▶ **What the task asks**
Among the lines below, how many have the string "value" in them? Only the number is wanted.

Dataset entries

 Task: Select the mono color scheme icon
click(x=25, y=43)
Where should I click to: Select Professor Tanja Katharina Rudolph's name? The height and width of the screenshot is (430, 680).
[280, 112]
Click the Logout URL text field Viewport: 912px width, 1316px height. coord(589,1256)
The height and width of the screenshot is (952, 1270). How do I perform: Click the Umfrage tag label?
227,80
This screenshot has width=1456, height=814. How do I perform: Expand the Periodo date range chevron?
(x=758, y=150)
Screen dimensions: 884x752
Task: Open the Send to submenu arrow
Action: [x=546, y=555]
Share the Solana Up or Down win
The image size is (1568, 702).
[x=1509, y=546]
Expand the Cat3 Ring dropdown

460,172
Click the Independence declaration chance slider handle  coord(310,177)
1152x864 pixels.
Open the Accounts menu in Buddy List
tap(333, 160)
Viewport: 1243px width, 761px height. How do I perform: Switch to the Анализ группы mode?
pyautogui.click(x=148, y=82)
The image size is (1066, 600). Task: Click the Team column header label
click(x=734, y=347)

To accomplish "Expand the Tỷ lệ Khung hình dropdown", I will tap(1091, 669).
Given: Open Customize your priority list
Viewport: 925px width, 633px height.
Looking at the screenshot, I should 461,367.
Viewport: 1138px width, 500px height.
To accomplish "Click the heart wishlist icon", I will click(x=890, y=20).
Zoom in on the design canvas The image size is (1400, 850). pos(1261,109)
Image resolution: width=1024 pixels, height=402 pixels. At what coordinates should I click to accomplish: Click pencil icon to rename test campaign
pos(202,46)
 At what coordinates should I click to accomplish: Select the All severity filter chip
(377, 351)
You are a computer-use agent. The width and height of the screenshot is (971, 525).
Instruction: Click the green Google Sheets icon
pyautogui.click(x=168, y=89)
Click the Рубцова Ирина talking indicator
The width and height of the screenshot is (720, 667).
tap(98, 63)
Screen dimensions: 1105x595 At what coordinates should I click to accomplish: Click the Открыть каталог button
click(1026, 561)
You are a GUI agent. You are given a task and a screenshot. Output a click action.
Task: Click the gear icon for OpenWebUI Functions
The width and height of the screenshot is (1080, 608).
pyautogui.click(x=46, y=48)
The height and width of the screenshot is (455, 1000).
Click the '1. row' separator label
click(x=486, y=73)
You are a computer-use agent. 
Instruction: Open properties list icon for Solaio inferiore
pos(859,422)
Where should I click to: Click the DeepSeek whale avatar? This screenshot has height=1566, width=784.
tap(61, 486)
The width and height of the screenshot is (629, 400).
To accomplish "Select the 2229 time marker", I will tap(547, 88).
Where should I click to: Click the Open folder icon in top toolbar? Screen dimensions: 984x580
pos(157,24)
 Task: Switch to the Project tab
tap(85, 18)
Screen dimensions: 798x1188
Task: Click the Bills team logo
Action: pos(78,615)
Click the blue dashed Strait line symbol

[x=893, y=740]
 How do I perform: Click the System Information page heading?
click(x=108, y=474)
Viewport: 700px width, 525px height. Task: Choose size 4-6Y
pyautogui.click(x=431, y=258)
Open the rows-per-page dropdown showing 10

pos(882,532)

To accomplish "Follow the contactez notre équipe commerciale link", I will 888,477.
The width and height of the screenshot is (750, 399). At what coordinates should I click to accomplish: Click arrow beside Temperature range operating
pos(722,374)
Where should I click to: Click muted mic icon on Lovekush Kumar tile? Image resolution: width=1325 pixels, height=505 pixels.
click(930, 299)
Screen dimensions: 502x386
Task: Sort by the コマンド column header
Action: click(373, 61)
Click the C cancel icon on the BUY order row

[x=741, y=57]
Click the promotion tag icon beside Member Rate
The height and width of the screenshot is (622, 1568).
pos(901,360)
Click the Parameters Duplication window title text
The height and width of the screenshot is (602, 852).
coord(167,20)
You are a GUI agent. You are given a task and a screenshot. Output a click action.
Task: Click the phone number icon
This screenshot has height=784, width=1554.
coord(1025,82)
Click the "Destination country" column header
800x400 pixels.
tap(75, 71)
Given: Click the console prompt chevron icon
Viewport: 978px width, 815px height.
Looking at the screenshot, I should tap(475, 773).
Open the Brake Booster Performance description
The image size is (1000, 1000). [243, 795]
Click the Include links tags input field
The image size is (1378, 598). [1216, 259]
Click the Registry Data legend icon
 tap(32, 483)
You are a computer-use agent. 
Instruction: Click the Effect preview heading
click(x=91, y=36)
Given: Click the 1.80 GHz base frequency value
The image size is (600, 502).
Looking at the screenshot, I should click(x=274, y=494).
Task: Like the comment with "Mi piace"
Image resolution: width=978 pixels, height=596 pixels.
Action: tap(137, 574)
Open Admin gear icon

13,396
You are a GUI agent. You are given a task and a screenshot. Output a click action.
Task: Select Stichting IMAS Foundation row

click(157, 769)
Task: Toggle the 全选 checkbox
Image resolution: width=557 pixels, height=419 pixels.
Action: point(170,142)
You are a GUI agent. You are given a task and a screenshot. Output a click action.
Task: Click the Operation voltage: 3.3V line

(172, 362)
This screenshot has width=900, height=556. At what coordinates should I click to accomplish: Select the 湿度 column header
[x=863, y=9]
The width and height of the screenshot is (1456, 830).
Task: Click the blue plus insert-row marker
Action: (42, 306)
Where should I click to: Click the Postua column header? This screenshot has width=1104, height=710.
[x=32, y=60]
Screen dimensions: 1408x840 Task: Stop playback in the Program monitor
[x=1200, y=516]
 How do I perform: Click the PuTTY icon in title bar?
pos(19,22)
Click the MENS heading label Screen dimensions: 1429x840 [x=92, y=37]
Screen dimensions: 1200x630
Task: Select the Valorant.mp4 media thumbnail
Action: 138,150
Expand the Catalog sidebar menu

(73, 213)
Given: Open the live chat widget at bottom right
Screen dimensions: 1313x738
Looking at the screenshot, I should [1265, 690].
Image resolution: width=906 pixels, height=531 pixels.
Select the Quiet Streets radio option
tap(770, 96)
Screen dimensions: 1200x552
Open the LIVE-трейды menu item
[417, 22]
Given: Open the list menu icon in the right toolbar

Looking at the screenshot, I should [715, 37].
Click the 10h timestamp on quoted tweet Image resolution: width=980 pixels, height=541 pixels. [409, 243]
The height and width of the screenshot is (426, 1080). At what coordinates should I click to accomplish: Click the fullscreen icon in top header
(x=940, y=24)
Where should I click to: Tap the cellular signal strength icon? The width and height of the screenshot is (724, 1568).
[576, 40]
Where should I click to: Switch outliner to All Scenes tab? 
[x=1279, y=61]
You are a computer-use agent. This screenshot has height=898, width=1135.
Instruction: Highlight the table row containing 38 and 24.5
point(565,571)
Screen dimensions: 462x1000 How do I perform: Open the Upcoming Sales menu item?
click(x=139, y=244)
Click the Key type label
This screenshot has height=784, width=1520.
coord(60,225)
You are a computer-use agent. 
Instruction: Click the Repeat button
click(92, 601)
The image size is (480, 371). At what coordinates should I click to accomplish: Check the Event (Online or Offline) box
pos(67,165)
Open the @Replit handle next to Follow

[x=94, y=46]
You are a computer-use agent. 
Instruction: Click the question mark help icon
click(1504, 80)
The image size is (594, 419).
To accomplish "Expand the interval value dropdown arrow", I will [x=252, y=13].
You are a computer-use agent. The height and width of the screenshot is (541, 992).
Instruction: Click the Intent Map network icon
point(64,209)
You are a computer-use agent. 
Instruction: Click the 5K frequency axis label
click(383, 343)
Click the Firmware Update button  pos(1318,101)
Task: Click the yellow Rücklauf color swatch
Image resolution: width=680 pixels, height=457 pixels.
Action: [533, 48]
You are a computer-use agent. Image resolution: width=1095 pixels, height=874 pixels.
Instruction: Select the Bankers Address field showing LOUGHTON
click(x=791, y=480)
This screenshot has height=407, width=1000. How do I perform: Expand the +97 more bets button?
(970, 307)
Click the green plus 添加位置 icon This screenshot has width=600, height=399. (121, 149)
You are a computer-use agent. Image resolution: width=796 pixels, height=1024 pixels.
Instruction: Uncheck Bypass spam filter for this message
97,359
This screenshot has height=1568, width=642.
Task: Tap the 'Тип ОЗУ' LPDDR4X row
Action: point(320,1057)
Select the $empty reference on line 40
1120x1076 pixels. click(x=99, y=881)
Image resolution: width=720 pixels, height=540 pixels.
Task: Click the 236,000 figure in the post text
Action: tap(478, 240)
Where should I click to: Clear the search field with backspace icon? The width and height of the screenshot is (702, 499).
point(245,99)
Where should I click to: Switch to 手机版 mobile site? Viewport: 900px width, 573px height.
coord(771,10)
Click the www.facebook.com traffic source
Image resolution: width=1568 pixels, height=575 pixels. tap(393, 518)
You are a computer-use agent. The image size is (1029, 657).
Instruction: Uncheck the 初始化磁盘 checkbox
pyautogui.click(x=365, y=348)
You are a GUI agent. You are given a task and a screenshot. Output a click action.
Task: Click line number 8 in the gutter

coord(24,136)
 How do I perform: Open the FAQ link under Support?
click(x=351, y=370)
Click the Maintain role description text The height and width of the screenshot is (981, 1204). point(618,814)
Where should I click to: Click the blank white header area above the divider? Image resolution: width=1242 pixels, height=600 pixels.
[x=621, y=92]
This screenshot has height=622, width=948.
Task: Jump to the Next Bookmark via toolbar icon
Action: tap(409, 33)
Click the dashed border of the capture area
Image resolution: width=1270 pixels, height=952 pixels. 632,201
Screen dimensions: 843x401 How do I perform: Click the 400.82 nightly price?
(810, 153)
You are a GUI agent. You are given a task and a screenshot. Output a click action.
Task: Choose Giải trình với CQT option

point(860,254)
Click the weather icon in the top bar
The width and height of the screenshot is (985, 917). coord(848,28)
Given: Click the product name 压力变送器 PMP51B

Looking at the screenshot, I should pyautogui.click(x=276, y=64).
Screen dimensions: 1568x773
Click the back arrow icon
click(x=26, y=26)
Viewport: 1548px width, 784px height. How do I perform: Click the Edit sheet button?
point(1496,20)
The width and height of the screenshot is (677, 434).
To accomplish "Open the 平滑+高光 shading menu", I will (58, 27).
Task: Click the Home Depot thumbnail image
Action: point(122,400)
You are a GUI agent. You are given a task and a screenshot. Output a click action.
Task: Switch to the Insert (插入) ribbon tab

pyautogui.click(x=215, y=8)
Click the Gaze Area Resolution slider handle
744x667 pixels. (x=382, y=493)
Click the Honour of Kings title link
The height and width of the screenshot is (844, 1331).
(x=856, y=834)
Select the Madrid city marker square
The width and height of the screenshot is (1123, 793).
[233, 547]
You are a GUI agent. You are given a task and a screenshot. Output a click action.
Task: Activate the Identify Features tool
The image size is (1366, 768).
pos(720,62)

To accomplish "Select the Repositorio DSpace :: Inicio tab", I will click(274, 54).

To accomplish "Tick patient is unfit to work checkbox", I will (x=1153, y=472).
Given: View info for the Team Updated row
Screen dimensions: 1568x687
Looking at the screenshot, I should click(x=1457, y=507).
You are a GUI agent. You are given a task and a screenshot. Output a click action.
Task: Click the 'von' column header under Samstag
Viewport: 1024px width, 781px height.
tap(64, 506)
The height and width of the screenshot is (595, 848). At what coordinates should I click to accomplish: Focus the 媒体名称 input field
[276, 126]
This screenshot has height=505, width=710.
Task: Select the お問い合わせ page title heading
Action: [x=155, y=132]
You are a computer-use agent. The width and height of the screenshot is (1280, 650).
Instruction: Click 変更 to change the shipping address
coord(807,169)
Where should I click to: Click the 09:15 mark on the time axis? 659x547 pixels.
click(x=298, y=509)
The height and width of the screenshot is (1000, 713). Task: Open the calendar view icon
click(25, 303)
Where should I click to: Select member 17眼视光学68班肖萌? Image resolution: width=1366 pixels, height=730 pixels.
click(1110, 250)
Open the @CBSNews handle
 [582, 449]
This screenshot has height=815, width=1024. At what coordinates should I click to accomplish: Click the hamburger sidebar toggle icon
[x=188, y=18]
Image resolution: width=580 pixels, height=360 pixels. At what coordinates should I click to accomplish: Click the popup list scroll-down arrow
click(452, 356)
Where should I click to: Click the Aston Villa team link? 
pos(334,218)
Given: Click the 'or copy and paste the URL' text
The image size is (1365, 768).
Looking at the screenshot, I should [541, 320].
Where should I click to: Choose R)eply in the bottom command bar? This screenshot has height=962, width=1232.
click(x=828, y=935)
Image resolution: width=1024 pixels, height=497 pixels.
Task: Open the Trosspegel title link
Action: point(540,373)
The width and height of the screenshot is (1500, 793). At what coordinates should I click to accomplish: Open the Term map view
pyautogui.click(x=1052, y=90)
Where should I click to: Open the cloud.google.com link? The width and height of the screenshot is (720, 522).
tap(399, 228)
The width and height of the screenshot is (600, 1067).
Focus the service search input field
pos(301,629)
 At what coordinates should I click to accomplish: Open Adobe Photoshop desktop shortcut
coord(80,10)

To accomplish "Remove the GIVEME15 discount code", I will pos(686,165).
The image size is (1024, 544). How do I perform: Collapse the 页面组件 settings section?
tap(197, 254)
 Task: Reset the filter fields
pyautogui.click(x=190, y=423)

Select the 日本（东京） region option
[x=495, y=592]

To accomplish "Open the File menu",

▶ **Written response**
2